4. zkenv.sh and zkserver.sh files
ZKSERVER.SH Master's management program files
Zkenv.sh is the primary configuration, zookeeper a file that configures environment variables when the cluster starts
e), start the service and view
1. Start the service
#进入到zookeeper的bin目录下
Cd/usr/software/zookeeper/bin
#启动服务 (all 3 units need to be operated)
./zkserver.sh Start
f), check service status
#检查服务器状态
#./ZKSERVER.SH Status
JMX enabled by default
Using config:/usr/software/zookeeper/bin/. /conf/zoo.cfg
Client Port found:2181
Mode:leader
View on another ZK machine
#./ZKSERVER.SH Status
JMX enabled by default
Using config:/usr/software/zookeeper/bin/. /conf/zoo.cfg
Client Port found:2181
Mode:follower
Can see the zookeeper cluster after the master and slave points,
You can also view the boot log print
# Cat/usr/software/zookeeper/bin/zookeeper.out
Test:
Three machines can be shut down and restarted for testing, and they can be seen to switch between leader and follower.
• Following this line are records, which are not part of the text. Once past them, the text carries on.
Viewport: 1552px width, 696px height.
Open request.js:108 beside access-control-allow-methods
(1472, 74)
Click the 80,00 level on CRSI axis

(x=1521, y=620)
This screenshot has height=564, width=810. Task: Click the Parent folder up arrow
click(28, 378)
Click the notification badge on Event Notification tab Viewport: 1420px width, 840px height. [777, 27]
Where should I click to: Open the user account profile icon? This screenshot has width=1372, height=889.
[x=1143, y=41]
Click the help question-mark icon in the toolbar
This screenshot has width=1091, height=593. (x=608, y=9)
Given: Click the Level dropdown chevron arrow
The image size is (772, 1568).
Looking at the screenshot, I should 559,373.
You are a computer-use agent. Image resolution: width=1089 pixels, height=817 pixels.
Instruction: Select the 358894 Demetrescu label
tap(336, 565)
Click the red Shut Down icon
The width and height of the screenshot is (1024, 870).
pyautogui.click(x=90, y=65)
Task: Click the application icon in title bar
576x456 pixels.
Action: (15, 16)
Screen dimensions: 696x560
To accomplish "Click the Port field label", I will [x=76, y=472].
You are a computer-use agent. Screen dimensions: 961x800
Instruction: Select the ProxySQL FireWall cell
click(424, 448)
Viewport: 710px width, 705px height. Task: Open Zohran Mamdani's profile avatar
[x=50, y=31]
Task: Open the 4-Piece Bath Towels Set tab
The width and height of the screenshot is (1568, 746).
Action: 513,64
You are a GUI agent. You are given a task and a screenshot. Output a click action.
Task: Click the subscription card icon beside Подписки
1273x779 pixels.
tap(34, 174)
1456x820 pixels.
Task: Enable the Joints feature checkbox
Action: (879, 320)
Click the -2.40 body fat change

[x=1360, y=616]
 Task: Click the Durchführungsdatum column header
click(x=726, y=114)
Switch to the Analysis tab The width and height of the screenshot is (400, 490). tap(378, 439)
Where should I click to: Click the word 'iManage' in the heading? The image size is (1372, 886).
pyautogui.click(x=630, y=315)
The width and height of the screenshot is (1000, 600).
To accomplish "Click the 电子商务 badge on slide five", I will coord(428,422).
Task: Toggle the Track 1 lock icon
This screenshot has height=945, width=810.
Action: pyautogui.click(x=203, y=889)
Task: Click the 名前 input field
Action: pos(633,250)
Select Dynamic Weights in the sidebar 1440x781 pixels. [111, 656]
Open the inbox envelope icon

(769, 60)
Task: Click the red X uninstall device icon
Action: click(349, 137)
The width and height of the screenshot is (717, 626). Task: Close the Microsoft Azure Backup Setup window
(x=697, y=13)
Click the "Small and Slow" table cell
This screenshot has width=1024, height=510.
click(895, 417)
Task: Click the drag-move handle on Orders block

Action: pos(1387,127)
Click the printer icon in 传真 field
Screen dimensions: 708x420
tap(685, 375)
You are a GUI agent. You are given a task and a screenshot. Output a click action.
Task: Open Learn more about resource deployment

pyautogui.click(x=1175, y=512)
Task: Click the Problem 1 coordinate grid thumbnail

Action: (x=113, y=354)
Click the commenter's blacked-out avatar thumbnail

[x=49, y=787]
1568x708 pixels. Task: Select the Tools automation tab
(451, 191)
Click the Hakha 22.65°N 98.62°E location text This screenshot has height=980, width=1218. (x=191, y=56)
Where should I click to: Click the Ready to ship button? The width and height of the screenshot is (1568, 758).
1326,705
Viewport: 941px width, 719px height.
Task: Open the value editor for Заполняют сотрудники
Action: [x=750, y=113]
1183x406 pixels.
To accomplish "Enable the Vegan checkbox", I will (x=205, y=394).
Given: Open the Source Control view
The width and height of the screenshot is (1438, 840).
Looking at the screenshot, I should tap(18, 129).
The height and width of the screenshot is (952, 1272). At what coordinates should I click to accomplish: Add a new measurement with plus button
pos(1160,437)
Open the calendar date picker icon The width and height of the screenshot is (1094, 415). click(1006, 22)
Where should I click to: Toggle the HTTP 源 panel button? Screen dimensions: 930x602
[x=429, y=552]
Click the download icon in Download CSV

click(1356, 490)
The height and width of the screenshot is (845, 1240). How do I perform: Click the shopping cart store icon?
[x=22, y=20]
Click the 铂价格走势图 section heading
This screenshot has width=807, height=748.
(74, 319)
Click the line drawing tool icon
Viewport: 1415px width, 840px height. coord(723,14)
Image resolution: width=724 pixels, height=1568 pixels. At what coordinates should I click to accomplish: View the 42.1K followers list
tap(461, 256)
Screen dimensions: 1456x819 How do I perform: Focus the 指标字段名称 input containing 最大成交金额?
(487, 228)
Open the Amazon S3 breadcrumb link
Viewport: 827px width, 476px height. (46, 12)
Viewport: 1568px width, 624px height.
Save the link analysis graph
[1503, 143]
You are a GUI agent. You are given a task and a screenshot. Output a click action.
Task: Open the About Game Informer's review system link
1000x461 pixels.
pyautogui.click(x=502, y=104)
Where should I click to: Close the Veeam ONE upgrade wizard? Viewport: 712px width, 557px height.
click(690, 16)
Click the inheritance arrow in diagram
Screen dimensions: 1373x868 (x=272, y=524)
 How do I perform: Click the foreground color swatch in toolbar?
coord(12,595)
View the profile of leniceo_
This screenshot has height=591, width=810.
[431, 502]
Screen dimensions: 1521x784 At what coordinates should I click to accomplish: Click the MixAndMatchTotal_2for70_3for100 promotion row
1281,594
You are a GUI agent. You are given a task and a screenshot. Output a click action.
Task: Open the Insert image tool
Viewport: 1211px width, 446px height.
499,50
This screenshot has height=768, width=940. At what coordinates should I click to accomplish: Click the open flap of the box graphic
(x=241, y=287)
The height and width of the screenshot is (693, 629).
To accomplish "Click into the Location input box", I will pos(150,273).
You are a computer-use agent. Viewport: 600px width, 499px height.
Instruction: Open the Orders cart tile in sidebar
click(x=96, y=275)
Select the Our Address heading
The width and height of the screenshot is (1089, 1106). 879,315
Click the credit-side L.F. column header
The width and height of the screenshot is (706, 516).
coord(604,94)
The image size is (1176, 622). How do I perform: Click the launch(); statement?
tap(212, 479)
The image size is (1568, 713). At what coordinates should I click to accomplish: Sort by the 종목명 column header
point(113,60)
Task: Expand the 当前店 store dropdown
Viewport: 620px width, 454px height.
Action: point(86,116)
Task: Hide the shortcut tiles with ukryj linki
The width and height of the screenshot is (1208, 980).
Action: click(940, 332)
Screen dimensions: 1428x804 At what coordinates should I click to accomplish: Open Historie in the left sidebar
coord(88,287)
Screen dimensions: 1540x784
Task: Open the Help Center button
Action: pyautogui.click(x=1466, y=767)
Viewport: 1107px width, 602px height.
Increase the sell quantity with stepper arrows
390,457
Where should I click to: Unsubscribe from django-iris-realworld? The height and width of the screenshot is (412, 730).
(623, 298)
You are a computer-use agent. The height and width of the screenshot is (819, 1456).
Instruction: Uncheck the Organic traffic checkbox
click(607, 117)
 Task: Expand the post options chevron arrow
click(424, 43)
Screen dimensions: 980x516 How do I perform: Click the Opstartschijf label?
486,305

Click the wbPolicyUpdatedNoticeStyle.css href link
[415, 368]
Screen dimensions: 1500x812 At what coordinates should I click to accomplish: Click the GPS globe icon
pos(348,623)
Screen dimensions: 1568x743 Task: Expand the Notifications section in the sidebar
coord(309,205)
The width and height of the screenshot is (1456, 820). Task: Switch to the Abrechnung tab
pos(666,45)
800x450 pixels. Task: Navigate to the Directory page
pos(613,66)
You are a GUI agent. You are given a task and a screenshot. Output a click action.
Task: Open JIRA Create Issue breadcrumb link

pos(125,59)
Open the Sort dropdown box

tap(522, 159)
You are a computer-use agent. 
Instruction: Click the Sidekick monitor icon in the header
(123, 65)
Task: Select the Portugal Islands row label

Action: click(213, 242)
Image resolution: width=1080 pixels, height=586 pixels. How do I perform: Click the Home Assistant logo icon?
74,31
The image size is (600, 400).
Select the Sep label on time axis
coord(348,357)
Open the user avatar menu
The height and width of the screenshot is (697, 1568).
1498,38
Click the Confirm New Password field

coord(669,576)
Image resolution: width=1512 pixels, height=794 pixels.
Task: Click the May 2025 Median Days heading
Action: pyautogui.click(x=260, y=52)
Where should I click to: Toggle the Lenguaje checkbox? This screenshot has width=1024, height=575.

iv. Kafka Cluster Construction
1. Software Environment
1, more than 2 sets of machines
2. The zookeeper cluster has been built
3. Kafka installation Package
2. Create a directory and download the installation software
#创建目录
# mkdir Kafkalogs #创建kafka消息目录, main store Kafka messages
#解压软件
# TAR-ZXVF Kafka_2.11-1.0.0.tgz
3. Modify the configuration file
Go to config directory
# cd/user/kafka/config/
Main concern: Server.properties This file can be found in the directory:
[Root@centos1 config]# LL
Total Dosage 64
-rw-r--r--. 1 root root 906 October 23:56 connect-console-sink.properties
-rw-r--r--. 1 root root 909 October 23:56 connect-console-source.properties
-rw-r--r--. 1 root root 5807 October 23:56 connect-distributed.properties
-rw-r--r--. 1 root root 883 October 23:56 connect-file-sink.properties
-rw-r--r--. 1 root root 881 October 23:56 connect-file-source.properties
-rw-r--r--. 1 root root 1111 October 23:56 connect-log4j.properties
-rw-r--r--. 1 root root 2730 October 23:56 connect-standalone.properties
-rw-r--r--. 1 root root 1221 October 23:56 consumer.properties
-rw-r--r--. 1 root root 4727 October 23:56 log4j.properties
-rw-r--r--. 1 root root 1919 October 23:56 producer.properties
-rw-r--r--. 1 root root 6852 October 23:56 server.properties
-rw-r--r--. 1 root root 1032 October 23:56 tools-log4j.properties
-rw-r--r--. 1 root root 1023 October 23:56 zookeeper.properties
To modify the server.properties configuration file:
#在log. retention.hours=168 the following three additions
#hostname
host.name=192.168.1.110
message.max.byte=5242880
default.replication.factor=2
replica.fetch.max.bytes=5242880
Set zookeeper connection parameters at the same time:
#设置zookeeper的连接端口
zookeeper.connect=192.168.1.110:2181,192.168.1.111:2181,192.168.1.112:2181
4. Start Kafka cluster and test 1. Start the service
#从后台启动Kafka集群 (all 3 units need to be started)
#进入到kafka的bin目录
#./kafka-server-start.sh-daemon. /config/server.properties
2. Check whether the service is started
[Root@centos1 config]# JPS
1800 Kafka
1873 Jps
1515 Quorumpeermain
3. Create topic to verify that the creation is successful
#创建Topic
#./kafka-topics.sh--create--zookeeper 192.168.1.110:2181--replication-factor 2--partitions 1--topic test
#解释
--replication-factor 2 #复制两份
--partitions 1 #创建1个分区
--topic #主题为shuaige
#在一台服务器上创建一个发布者
#创建一个broker, publisher
./kafka-console-producer.sh--broker-list 192.168.1.111:9092--topic test
>
> Can send messages
#在一台服务器上创建一个订阅者
#./kafka-console-consumer.sh--zookeeper 192.168.1.112:2181--topic test--from-beginning
> Receive messages
>
>
cluster configuration is complete;
Five, other instructions callout
1, log description
The default Kafka log is saved in the/user/software/kafka/logs directory. , here are a few notes that you need to be aware of
Server.log #kafka的运行日志
State-change.log #kafka他是用zookeeper来保存状态, so he might switch, The log of the switch is saved here
Controller.log #kafka选择一个节点作为 "Controller", which is responsible for selecting a new leader in all nodes of the swimming partition when a node is found to be down. This allows Kafka to efficiently manage the master-slave relationships of all partition nodes in batches. If the controller is down, one of the surviving nodes will switch to the new controller.